Association Between the ACE Insertion/Deletion Polymorphism and Risk of Lower-Limb Amputation in Patients With Long-Standing Type 1 Diabetes
RESEARCH DESIGN AND METHODS. ACE I/D genotype and plasma ACE were assessed in three prospective cohorts of participants with type 1 diabetes. LLA was defined as minor (below the ankle amputation consisting of at least 1-ray metatarsal resection) or major (transtibial or transfemoral) amputation. Linear, logistic and Cox regression models were computed to evaluate the likelihood of prevalent and incident LLA by ACE genotype (XD [ID or ID] versus II) and plasma ACE, after adjusting for confounders.
RESULTS. Among 1301 participants (male 54%, age 41±13 years), 90 (6.9%) participants had a baseline history of LLA. Baseline LLA was more prevalent in XD (7.4%) than in II genotype (4.5%): OR 2.17 (95%CI, 1.03–4.60). Incident LLA occurred in 53 individuals during 14-year follow-up. It was higher in XD versus II carriers: HR 3.26 (1.16–13.67). This association was driven by excess risk of minor, but not major, LLA. The D-allele was associated with increased prevalent LLA at the end of follow-up (OR 2.48 [1.33–4.65]).
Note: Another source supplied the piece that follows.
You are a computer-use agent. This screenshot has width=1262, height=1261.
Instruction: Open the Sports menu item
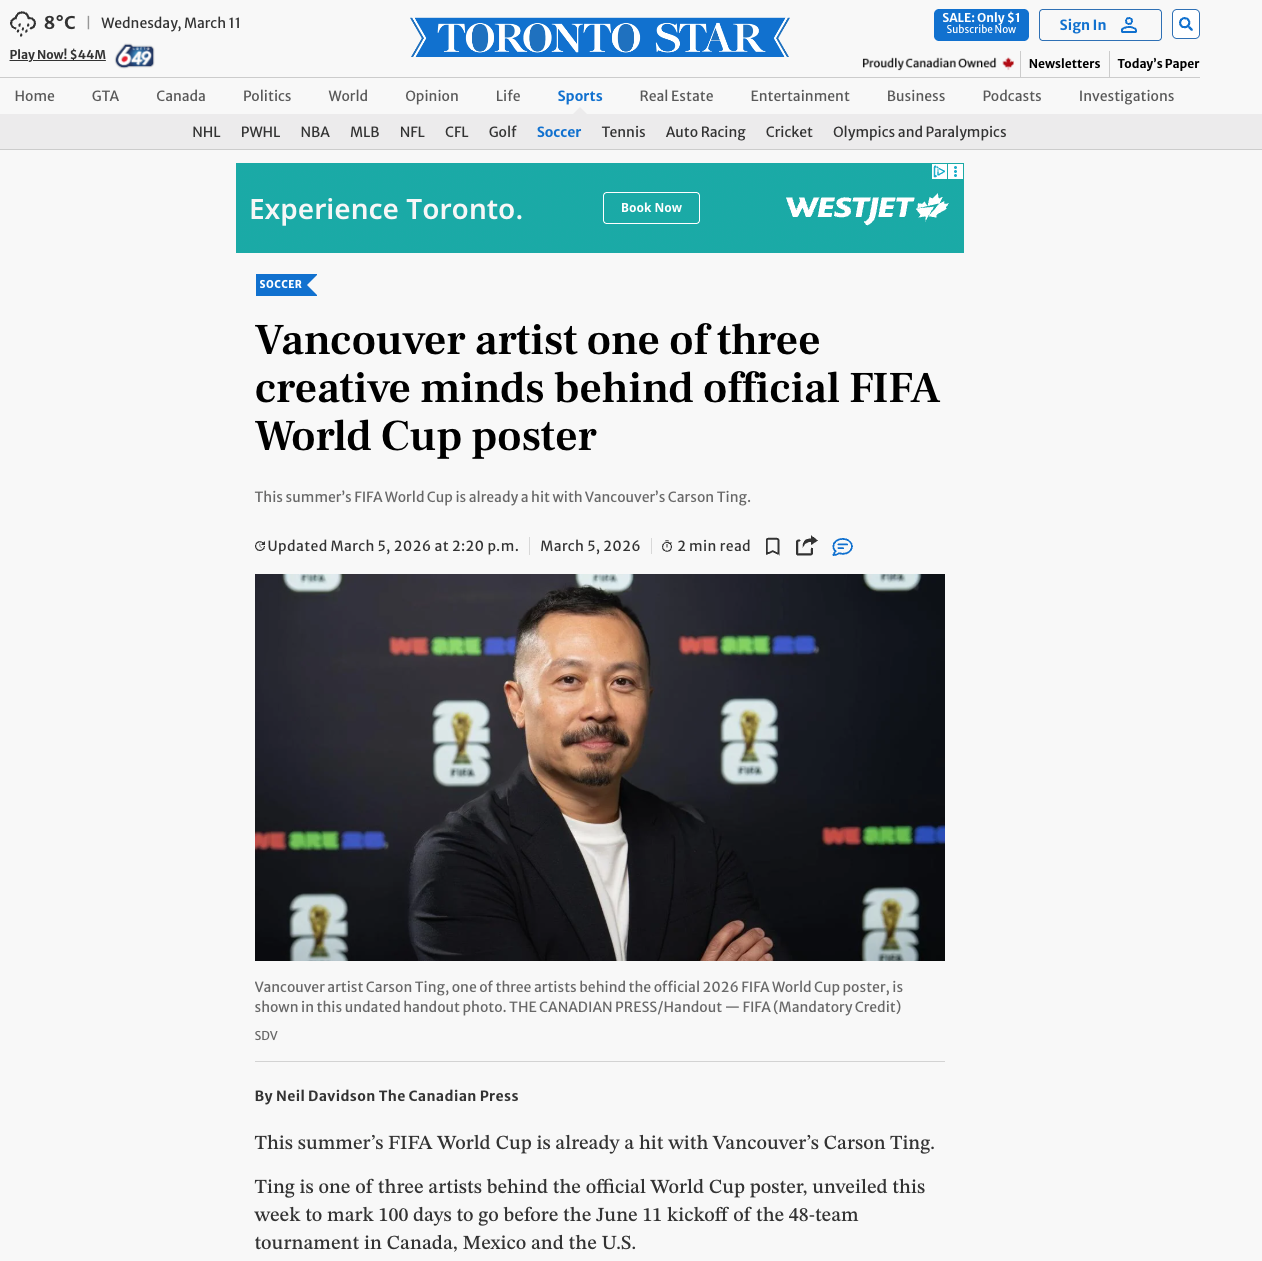click(580, 96)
LLA was associated with higher ACE levels in II (449 [360–539] versus 354 [286–423] ng/ml), but not in XD carriers (512 [454–570] versus 537 [488–586]).
CONCLUSIONS. This is the first report of an independent association between ACE D-allele and excess LLA risk, mainly minor amputations, in patients with type 1 diabetes.